"Once Upon A Time in Wonderland" will come to an end after just one season, according to Entertainment Weekly.
ABC News conformed Friday, that the show's final episode will air in the US on April 3. The Network has already begun advertising the episode as the "series finale" instead of "season finale." The thirteen episode series premiered in late 2013.
"I really had hoped that 'Once Upon a Time in Wonderland' would work," Patrick Moran, ABC Studios chief, told The Hollywood Reporter. "It was designed to be what they call 'gap programming,' to go in between the regular season, and it probably would have fared better as that."
The fantasy-drama series based on Lewis Carroll's Alice's Adventures in Wonderland was a spin-off of the popular ABC drama "Once Upon a Time," that followed fairytale characters in a small town as they try to return home. The spin-off series was announced after the success of the original series.

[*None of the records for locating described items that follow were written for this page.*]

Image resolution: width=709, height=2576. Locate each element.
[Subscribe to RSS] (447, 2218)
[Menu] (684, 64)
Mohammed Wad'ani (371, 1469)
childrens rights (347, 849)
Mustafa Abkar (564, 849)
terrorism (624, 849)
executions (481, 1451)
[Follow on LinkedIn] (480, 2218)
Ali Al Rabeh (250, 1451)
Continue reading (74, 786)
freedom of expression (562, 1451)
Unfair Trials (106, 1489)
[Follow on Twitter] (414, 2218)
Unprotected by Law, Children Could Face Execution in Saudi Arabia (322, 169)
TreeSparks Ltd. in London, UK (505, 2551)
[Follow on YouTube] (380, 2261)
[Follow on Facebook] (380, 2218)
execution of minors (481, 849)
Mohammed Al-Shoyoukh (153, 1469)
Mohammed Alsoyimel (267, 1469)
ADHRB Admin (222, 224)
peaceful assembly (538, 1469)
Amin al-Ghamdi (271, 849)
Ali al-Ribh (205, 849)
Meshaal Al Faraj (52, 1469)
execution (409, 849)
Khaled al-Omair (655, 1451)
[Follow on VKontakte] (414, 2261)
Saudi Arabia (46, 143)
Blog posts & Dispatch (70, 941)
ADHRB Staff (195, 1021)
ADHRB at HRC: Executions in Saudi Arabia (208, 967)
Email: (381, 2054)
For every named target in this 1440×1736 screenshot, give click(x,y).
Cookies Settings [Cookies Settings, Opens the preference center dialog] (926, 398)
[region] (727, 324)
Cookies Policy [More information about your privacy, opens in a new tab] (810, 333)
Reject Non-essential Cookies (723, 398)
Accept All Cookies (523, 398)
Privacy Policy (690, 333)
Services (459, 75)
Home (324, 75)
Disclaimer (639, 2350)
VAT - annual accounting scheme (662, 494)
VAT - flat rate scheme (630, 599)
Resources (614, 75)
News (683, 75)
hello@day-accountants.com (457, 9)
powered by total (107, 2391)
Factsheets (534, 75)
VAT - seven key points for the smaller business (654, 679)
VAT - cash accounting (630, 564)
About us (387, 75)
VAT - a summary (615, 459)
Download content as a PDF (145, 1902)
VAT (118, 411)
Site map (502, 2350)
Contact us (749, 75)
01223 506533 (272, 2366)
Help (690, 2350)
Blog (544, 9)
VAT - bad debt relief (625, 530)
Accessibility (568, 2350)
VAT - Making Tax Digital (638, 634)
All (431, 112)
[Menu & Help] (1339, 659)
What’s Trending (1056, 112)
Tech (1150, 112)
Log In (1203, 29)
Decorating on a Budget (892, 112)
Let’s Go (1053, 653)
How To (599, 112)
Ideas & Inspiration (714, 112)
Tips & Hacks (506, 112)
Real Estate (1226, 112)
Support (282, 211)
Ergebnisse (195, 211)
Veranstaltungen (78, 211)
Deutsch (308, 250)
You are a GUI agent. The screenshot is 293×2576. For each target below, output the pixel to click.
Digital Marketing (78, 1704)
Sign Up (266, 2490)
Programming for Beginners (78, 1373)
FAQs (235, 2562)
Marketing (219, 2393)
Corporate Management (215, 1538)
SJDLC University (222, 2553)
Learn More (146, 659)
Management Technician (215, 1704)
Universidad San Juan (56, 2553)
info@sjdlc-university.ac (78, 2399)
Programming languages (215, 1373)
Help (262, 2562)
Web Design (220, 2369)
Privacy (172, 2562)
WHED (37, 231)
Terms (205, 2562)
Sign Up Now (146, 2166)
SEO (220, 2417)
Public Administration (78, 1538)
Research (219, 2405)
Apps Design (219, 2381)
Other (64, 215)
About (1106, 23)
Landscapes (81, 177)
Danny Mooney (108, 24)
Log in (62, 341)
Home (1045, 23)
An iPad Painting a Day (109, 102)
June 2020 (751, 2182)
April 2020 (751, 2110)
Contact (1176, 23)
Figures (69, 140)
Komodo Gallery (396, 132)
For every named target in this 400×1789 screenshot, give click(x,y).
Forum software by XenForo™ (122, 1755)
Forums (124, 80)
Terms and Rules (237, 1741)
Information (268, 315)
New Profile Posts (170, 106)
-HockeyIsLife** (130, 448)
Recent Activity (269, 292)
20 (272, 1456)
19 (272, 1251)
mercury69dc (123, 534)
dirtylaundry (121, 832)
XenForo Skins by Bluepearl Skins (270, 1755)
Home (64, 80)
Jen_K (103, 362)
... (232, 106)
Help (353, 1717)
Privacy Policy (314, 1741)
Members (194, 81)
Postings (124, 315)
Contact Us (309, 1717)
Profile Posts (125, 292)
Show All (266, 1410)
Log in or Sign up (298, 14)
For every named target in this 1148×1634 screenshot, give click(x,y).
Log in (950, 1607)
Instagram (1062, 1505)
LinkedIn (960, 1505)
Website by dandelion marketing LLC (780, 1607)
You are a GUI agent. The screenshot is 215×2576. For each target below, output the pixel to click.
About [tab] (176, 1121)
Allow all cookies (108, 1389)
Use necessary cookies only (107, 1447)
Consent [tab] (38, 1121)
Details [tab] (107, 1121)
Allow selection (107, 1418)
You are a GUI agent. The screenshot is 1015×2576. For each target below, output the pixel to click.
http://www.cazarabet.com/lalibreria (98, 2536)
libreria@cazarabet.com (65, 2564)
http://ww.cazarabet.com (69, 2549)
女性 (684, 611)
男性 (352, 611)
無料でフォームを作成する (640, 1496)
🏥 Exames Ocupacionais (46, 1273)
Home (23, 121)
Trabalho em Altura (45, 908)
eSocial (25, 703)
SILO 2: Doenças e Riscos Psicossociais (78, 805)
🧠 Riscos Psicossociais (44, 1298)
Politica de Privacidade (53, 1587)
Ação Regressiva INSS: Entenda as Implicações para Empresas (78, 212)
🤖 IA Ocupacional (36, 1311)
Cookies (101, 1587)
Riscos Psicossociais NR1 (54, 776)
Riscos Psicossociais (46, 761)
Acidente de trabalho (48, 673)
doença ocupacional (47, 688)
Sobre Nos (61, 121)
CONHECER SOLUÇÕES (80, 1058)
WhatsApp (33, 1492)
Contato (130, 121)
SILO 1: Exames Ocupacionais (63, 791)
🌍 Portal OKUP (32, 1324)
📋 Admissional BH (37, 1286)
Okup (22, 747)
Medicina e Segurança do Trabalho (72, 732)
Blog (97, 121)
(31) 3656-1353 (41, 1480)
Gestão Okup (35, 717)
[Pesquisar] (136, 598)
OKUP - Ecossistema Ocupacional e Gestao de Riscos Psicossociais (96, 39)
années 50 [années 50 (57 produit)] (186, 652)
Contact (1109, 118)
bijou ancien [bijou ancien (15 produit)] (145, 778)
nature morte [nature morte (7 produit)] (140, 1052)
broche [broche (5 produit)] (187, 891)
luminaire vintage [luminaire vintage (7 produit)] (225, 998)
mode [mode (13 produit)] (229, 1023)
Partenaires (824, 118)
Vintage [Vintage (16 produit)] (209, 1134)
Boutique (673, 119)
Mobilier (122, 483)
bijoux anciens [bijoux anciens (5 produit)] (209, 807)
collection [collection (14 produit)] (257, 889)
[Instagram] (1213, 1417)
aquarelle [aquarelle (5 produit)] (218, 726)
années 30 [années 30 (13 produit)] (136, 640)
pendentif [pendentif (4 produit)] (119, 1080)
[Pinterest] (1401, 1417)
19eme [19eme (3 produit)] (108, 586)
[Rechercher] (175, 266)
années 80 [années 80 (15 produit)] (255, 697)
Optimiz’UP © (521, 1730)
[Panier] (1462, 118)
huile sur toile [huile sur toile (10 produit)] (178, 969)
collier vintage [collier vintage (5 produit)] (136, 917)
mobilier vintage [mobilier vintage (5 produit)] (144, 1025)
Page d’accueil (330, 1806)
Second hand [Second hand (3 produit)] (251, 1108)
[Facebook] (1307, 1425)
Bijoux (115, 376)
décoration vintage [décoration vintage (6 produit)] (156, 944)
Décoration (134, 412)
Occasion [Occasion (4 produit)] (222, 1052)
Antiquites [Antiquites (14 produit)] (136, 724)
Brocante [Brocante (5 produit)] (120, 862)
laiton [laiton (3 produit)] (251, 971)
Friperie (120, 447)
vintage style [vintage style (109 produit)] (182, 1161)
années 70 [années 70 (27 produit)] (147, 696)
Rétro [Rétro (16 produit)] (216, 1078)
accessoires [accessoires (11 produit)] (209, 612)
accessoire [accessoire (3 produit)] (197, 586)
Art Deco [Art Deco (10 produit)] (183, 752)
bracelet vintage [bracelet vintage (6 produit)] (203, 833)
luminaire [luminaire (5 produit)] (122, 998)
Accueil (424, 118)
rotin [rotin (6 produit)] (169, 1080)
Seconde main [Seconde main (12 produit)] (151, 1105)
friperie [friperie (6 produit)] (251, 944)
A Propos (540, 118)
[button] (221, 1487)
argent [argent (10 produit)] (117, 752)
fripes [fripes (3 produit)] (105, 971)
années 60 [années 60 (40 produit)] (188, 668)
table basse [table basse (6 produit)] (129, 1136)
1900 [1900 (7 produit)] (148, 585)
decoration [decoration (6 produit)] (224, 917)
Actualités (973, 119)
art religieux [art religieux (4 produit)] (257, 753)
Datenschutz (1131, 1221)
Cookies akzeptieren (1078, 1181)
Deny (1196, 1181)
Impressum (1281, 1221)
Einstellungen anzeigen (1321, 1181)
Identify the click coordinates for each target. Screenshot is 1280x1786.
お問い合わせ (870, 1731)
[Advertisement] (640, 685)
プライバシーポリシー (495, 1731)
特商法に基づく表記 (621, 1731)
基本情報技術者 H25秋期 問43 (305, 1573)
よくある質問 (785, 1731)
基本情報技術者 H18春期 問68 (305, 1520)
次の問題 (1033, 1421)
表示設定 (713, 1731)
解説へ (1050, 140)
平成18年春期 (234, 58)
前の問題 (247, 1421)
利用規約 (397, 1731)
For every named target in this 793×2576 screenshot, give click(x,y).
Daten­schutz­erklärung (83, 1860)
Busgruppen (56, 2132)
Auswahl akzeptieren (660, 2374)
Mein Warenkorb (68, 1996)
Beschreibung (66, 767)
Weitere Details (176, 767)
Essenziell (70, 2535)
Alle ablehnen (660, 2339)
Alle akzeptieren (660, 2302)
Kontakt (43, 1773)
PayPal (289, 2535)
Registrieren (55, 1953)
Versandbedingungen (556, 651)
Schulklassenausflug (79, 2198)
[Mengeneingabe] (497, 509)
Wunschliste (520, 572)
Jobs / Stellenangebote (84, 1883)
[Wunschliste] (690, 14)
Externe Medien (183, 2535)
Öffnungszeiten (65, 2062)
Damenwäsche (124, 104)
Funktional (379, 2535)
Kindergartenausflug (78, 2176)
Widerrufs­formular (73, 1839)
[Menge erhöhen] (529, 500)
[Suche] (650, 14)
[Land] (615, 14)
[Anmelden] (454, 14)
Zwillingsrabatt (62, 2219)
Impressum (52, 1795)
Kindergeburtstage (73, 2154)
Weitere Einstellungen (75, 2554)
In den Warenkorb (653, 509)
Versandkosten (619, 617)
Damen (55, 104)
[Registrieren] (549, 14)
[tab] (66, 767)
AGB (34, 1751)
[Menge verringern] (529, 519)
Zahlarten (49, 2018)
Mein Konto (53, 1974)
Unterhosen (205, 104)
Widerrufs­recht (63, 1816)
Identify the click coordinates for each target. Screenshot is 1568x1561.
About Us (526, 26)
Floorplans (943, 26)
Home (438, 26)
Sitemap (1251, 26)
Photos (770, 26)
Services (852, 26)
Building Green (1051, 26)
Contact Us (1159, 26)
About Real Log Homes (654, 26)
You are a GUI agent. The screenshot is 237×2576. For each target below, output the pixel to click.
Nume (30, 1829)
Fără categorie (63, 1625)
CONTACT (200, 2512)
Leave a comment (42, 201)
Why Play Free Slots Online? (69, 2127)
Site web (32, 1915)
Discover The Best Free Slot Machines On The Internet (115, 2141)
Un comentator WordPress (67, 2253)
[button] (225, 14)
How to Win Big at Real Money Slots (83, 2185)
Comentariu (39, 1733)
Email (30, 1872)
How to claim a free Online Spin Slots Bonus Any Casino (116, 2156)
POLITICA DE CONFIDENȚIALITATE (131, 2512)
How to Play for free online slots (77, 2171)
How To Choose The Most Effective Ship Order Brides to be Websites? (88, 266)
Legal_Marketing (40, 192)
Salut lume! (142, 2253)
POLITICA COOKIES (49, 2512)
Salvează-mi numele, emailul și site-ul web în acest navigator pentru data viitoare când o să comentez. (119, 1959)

The show is written by "Once Upon a Time" creators Adam Horowitz and Eddy Kitsis, who also came to the decision to end the series. According to The Hollywood Reporter, the show did not reach its target audience. The show struggled throughout its run at 8 p.m. on Thursday nights and only ranked in 3.3 million viewers.
"That Thursday slot is difficult. We loved the idea. We knew the creative was great, and so we loved the idea of having a run of empowered women going all the way through Thursday night [with Grey's Anatomy and Scandal]," Paul Lee, ABC Entertainment Group President said to reporters last January about "Wonderland."
Lee added: "What we didn't want to do is play defense on Thursday when we wanted to play offense. But in retrospect, I think it would have done better there, and I should have stuck to the earlier idea. ... I totally take responsibility for that."
Entertainment Weekly reported that "Once Upon a Time" is expected to continue for a fourth season.